Os métodos consistem quase sempre em fazer uma abordagem de cima para baixo. Resume-se o livro numa frase. Depois num parágrafo. Depois gasta-se uma página para desenvolver ideias. E depois, escreve-se, essencialmente, a acção, por cenas e pedaços bem delineados, podendo até, segundo uns métodos, recorrer-se a uma espécie de story board.

São sempre humildes, estes métodos, porque dizem que "é só mais um método, cada pessoa tem o seu, o meu é este" e alguns até se desculpam. Não sei se são bons porque todos, depois da parte da desculpa, acabam por pedir dinheiro para podermos ler os capítulos finais. Por isso não sei.
O problema que pude detectar entra na parte do "o meu método é este".
'O meu', de quem?

Normalmente, os escritores de livros de métodos são romancistas falhados. Existem argumentistas de cinema e televisão que, por terem uma actividade muitíssimo mais condicionada e profissional, podem efectivamente conjugar palestras ou fórmulas com criação. Temos um belo exemplo no Adaptation, de Spike Jonze, um filme recomendado para qualquer escritor ou argumentista (ou pessoa que goste de filmes)
De facto, um argumentista escreve muitas vezes por encomenda e trabalho de equipa.

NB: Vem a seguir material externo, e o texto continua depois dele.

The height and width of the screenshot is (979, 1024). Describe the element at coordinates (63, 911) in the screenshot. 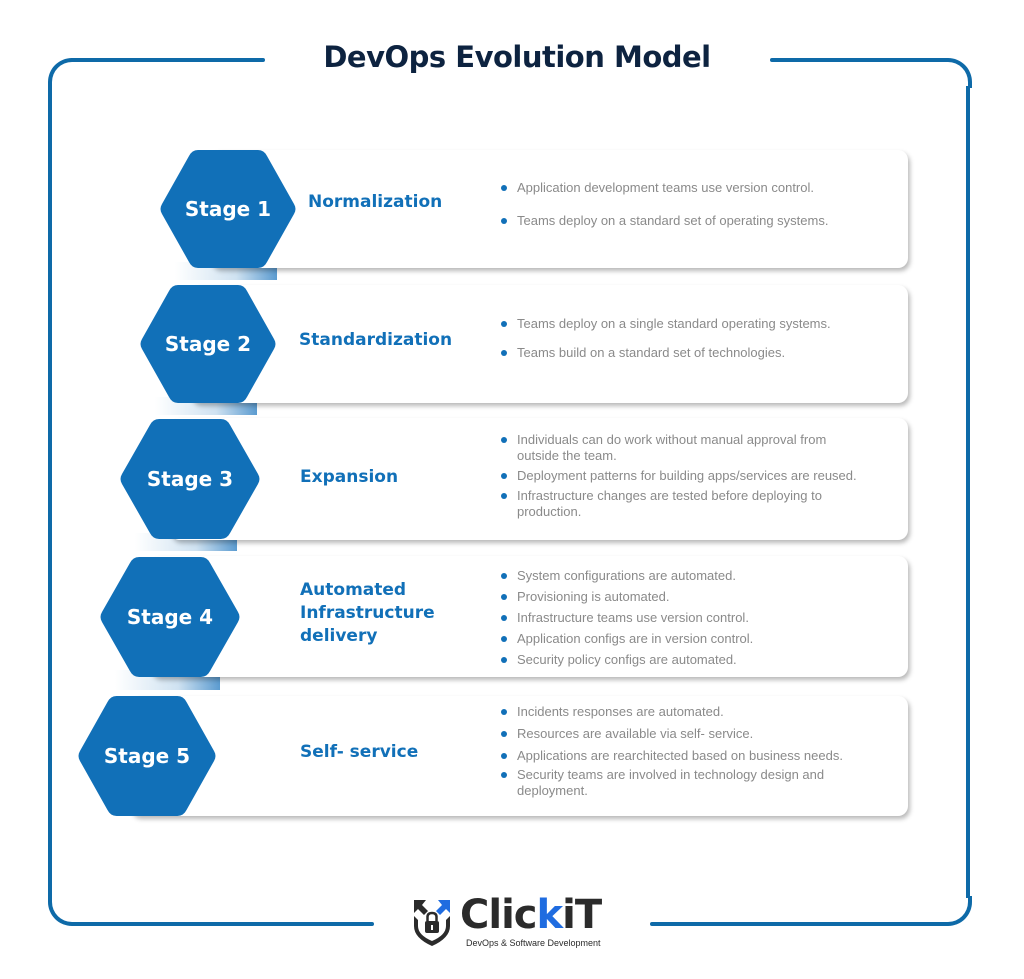

I see `frame-corner-bl` at that location.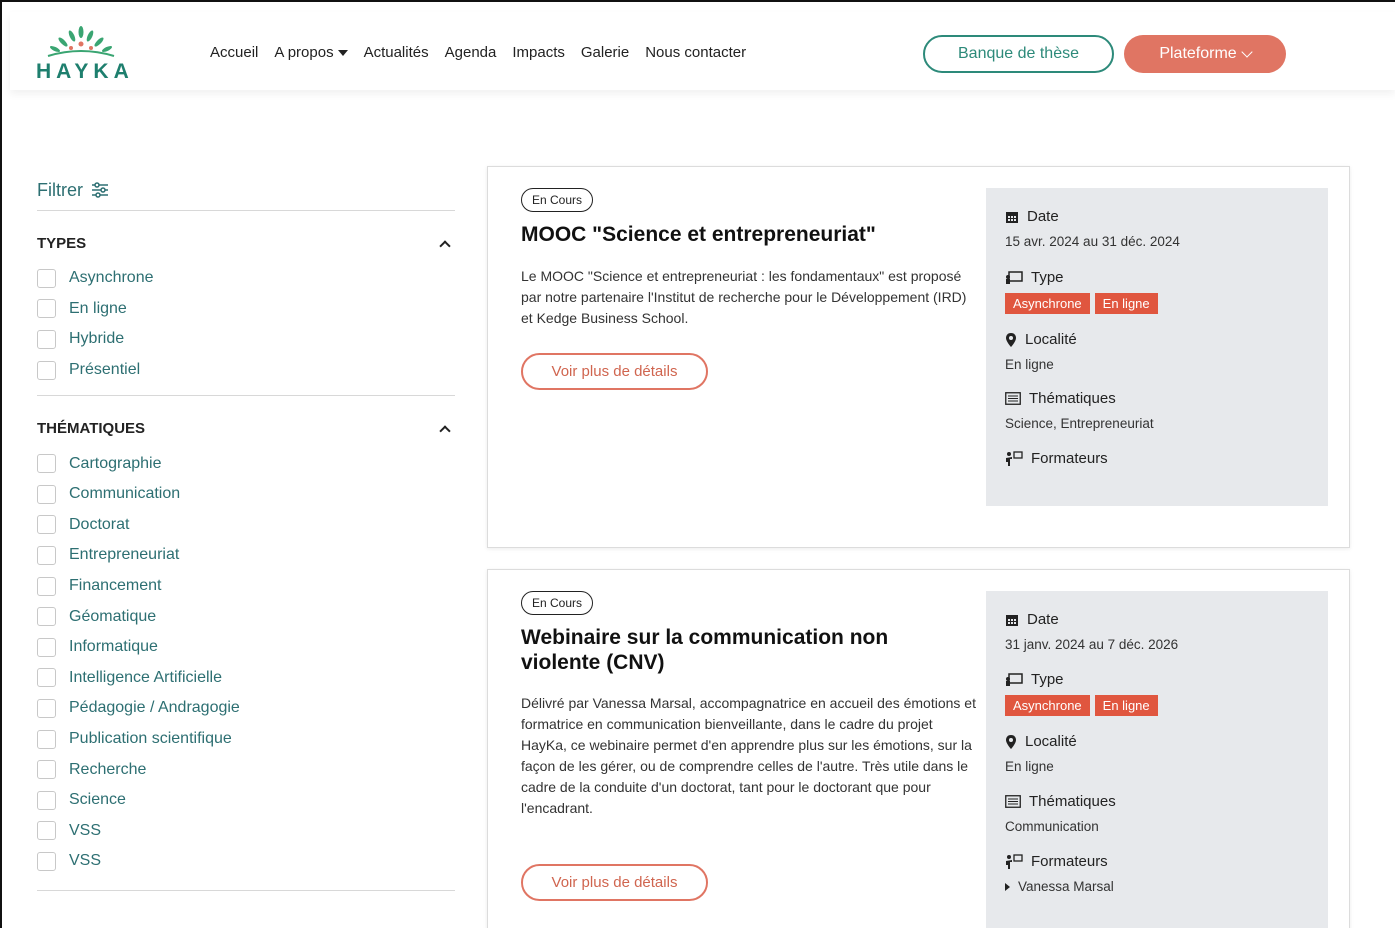  Describe the element at coordinates (154, 708) in the screenshot. I see `option-label: Pédagogie / Andragogie` at that location.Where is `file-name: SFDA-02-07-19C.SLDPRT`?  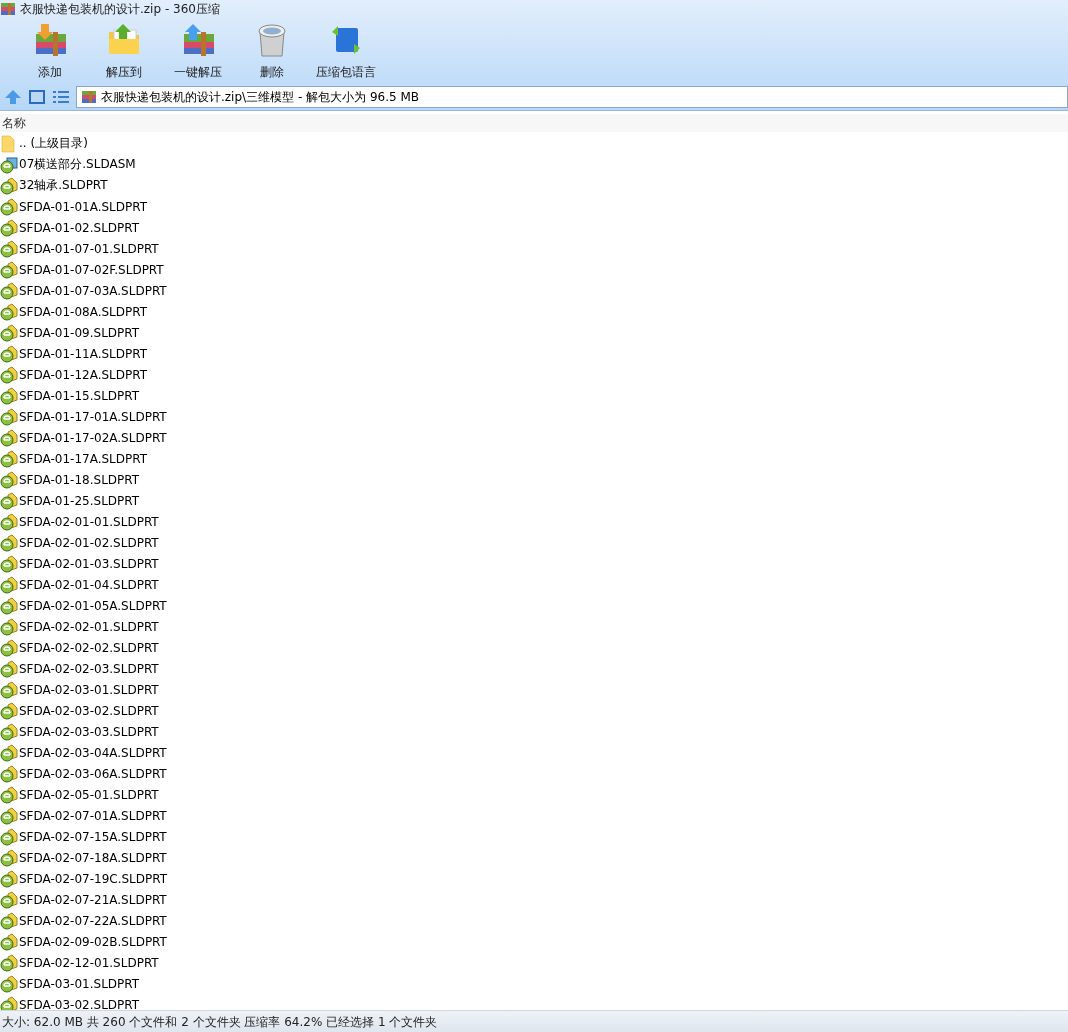
file-name: SFDA-02-07-19C.SLDPRT is located at coordinates (94, 878).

Duvido que haja professores de cursos de escrita criativa capazes de ensinar alguém a escrever romances. Mas eles lixam-nos porque dizem sempre, logo à partida, que não é isso que vendem, nunca prometem resultados.
A criatividade de que se fala nesses cursos é uma criatividade inconsequente, mais próxima dos domínios da publicidade ou do programa de televisão, sem desprimor para estas actividades, mas que se resume a "ter ideias" que nunca chegam a ser exploradas ao limite e ao detalhe. Não digo, de modo nenhum, que esses cursos não tenham utilidade para, pelo menos, ensinar os alunos a ler.

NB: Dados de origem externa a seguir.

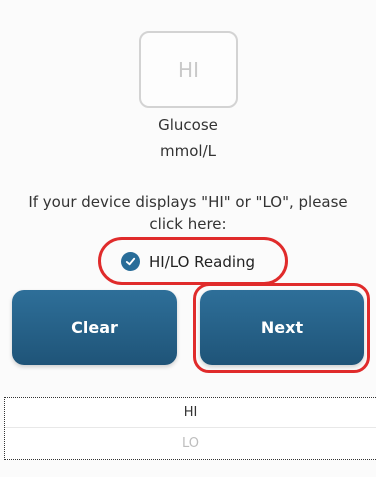 This screenshot has height=477, width=376. I want to click on next-button: Next, so click(282, 328).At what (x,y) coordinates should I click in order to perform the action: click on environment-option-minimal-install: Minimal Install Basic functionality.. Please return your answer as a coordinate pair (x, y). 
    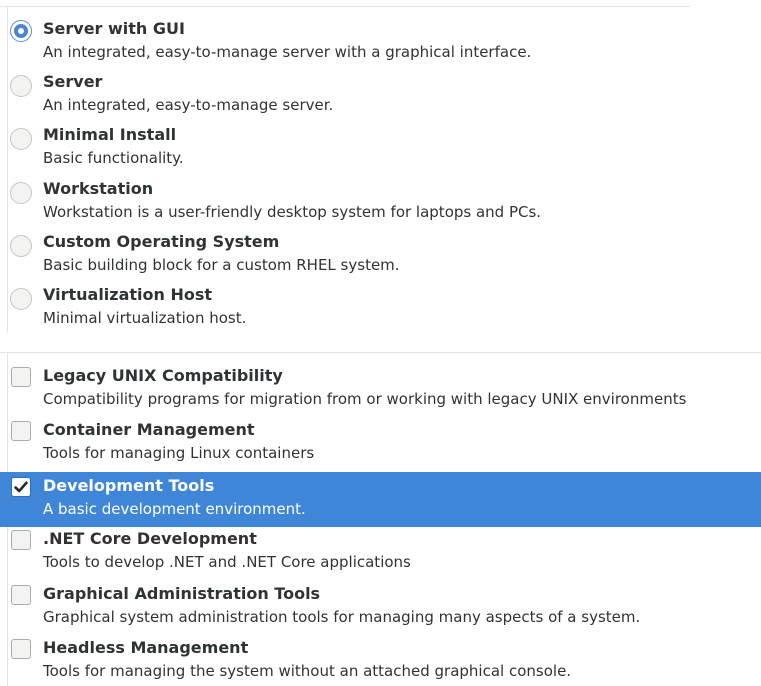
    Looking at the image, I should click on (345, 148). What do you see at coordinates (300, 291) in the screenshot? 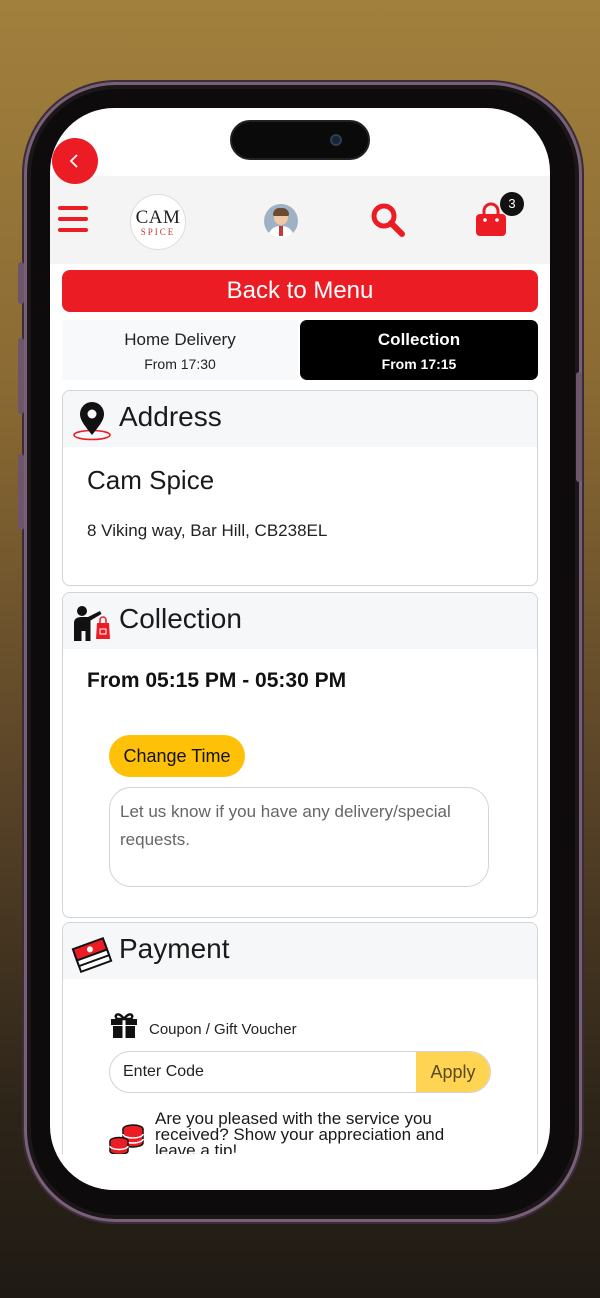
I see `back-to-menu-button: Back to Menu` at bounding box center [300, 291].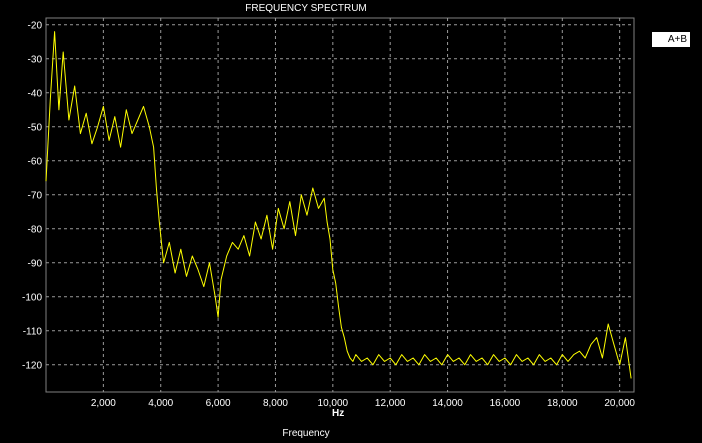 This screenshot has width=702, height=443. Describe the element at coordinates (160, 404) in the screenshot. I see `x-tick-label: 4,000` at that location.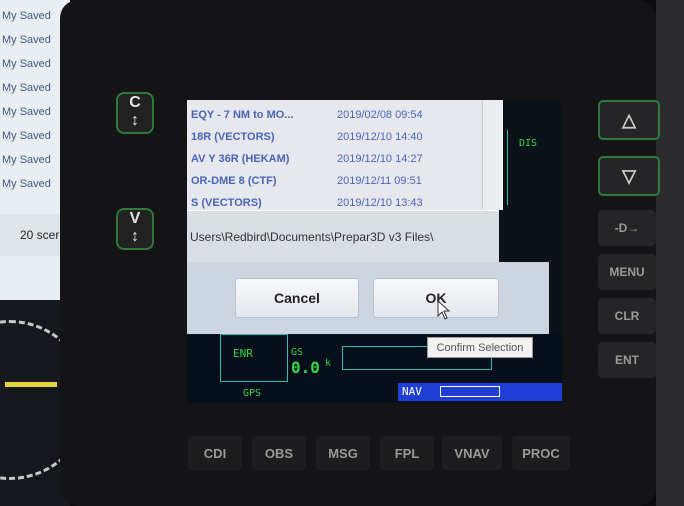  Describe the element at coordinates (215, 453) in the screenshot. I see `cdi-softkey: CDI` at that location.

Há muito de actor no escritor de romances de personagens, pois ele tem de incorporar as suas próprias personagens mentalmente, e ser capaz de as recriar com uma voz e vontade próprias, como se estivesse possuído. No meu humilde entender, Dostoiévski foi, e é, o mais perfeito nesta arte porque consegue sublimar personagens mutuamente exclusivas. Isto não faz dele o melhor de toda a literatura (por acaso acho que é mas isso não vem agora para o caso) mas simplesmente o melhor deste tipo de literatura de romance bem estruturado, com personagens e história. Parece simples mas não é. O Lobo Antunes, por exemplo, que é um grande escritor, a julgar pelos livros que li dele, tem apenas uma única personagem, com nomes diferentes. Há génios, como o Becket, que subvertem estas regras. Mas tentemos não pensar muito nos génios, ó irmãos mortais.

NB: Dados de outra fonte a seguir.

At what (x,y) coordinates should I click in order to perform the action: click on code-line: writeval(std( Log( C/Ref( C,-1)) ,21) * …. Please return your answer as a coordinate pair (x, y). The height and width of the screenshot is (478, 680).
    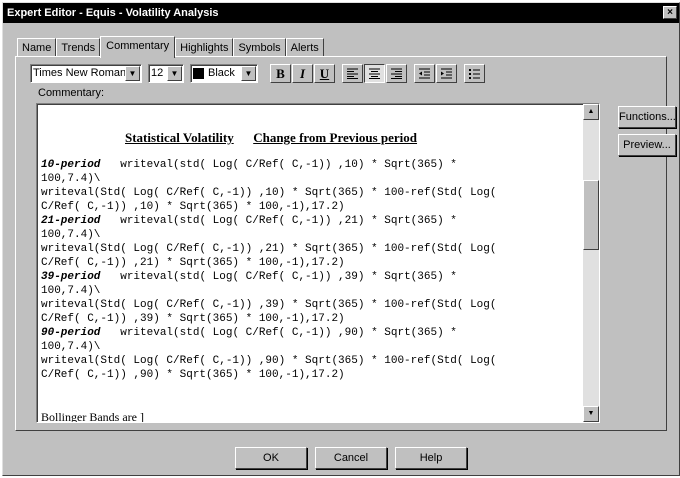
    Looking at the image, I should click on (278, 221).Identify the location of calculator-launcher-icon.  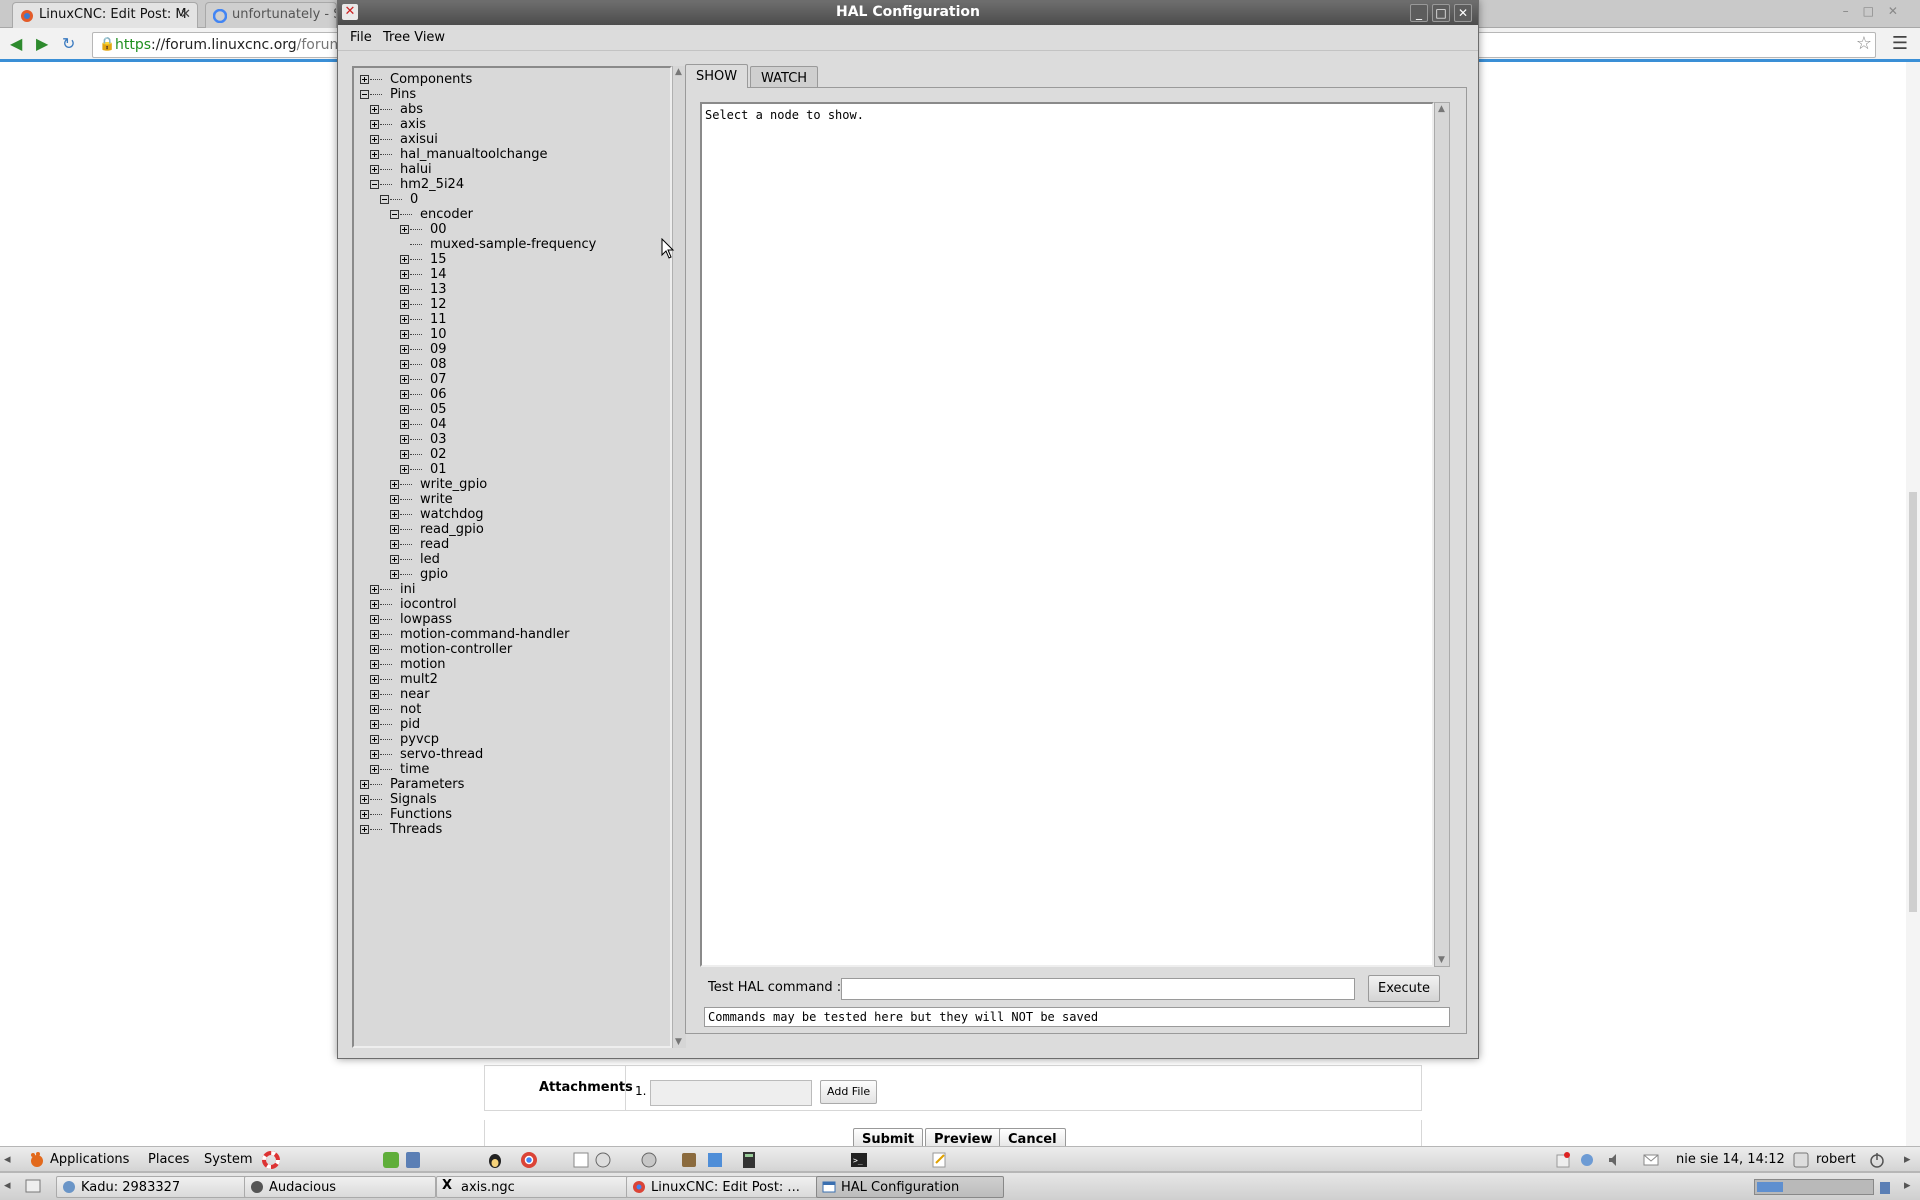
(749, 1160).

Posso afirmar sem medo que só aos muito bons, para não dizer geniais, é possível escrever sem método e disciplina. De resto, qualquer pessoa, mesmo, tem capacidade para escrever um romance, desde que tenha método e paciência. Pode não sair um bom livro, mas sai qualquer coisa. E isso, com diria La Palisse, já é qualquer coisa.

De artistas sem obra, está a blogosfera cheia.


*Um repto ao Filipe Guerra: E o Dostioévksi? Tinha método?